Seeds of Change, a global leader in sustainable organic agriculture practices, announced today that it will partner with Conservation International (CI) on vital programs to create an environmentally sustainable cacao industry in the Brazilian Atlantic Forest where both cacao farming and biodiversity are in jeopardy.
Seeds of Change and CI will work to expand and strengthen beneficial practices of traditional cacao farming that help naturally to protect and conserve forest biodiversity, while at the same time benefiting the livelihoods of cacao farmers. Forest biodiversity has gradually disappeared in recent times as farmers in the region have battled devastating plant diseases that have put farms out of business and threatened the feasibility of these more eco-friendly growing methods.
The two organizations will work with local cooperatives in Southern Bahia to rebuild the use of a more sustainable system of cultivating cacao called "cabruca" in which the cacao is naturally grown under the canopy of Atlantic Forest trees that also serves as an essential secondary habitat for endangered forest fauna and flora that are disappearing with increased deforestation. The Institute for Social and Environmental Studies of Southern Bahia (IESB) and the State University of Santa Cruz (UESC) will provide valuable local support to this project.
"This partnership with Conservation International is imperative to ensure and enhance the economic, social and environmental sustainability of cabruca systems," said Mark Koide, president of Seeds of Change. "Our work will help strengthen the cooperatives of small and medium cacao producers and help the transitions from conventional to sustainable agriculture, a crucial move to preserve the rainforests and stabilize the future of the cacao industry."
Farmers will receive critically needed education to prevent and manage the effects of "witches' broom" (Crinipellis perniciosa), a disease which has devastated cacao production and farming profits in recent years, and caused many struggling farmers to turn to more environmentally harmful businesses including logging, cattle ranching and robusta coffee growing in order to survive. Farmers will be taught how to graft the cocoa trees with more disease resistant cocoa varieties, which will allow them to resume the cabruca system of growing that is so critical to advancing the restoration of farm forests in the most ecologically sensitive areas.

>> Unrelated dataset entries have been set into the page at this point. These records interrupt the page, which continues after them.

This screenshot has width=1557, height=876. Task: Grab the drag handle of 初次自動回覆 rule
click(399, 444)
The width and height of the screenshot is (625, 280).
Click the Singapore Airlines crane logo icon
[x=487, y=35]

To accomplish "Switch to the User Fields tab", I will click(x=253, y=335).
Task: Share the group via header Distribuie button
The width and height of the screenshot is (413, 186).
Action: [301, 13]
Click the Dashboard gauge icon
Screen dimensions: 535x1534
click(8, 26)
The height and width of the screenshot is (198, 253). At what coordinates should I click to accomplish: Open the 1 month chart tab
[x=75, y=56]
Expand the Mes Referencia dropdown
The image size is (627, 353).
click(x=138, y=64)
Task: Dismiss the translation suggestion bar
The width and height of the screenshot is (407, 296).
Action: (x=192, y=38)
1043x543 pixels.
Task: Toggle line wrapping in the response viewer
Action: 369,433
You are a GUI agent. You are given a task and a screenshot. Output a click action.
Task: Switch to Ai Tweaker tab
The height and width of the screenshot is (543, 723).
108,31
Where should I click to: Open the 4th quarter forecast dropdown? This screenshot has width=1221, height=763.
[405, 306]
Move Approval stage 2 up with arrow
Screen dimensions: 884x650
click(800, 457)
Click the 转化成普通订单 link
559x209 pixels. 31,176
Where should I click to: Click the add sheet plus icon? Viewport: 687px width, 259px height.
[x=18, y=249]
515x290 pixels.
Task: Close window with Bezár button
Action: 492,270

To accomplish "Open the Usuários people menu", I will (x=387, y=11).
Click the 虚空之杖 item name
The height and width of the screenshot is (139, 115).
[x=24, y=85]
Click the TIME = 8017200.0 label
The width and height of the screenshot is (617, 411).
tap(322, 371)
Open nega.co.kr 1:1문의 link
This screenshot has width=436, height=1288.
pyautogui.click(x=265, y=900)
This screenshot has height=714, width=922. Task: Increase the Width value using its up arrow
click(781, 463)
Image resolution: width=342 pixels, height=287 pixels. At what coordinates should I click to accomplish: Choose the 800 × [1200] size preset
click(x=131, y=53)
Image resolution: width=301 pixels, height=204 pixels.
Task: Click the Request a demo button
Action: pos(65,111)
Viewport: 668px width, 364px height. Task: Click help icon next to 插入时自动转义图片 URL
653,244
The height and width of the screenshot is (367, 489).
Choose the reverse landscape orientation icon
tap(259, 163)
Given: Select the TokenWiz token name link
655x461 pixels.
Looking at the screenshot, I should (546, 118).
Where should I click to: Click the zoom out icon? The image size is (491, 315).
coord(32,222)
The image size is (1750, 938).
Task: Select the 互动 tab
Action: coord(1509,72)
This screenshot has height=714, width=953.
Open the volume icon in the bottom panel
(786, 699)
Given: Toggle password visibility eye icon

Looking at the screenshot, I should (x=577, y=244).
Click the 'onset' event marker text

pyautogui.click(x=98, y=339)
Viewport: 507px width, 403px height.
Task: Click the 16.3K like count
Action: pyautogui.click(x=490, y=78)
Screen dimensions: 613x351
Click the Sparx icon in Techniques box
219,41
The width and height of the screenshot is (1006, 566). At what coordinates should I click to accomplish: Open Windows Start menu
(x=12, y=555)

"The generous support of Seeds of Change will allow us to strengthen our alliances with Brazilian cacao producers in ways that both contribute to enhancing the biodiversity of the Atlantic Forest and the economic needs and interests of local farmers," said Paulo Gustavo Prado, environmental policy director of CI's Brazil program.
Work will be concentrated on farms that can contribute to CI's 'Corridor' strategy which seeks to consolidate and connect established protected areas with unprotected forests to redevelop and expand essential habitats for local plant and animal species.
The project will help standardize important biodiversity farming practices throughout the Bahia cacao farming community and establish the necessary guidelines for the biodiversity-friendly production of cacao. It will also promote the region's practices on the national and international market. Small targeted research activities will be conducted to examine how these practices further contribute to biodiversity objectives and support cacao production.
The Seeds of Change partnership with CI marks the company's first global venture under its "One Percent Initiative," a philanthropic program the company created to dedicate one percent of its annual net sales to advance the cause of sustainable organic agriculture around the world.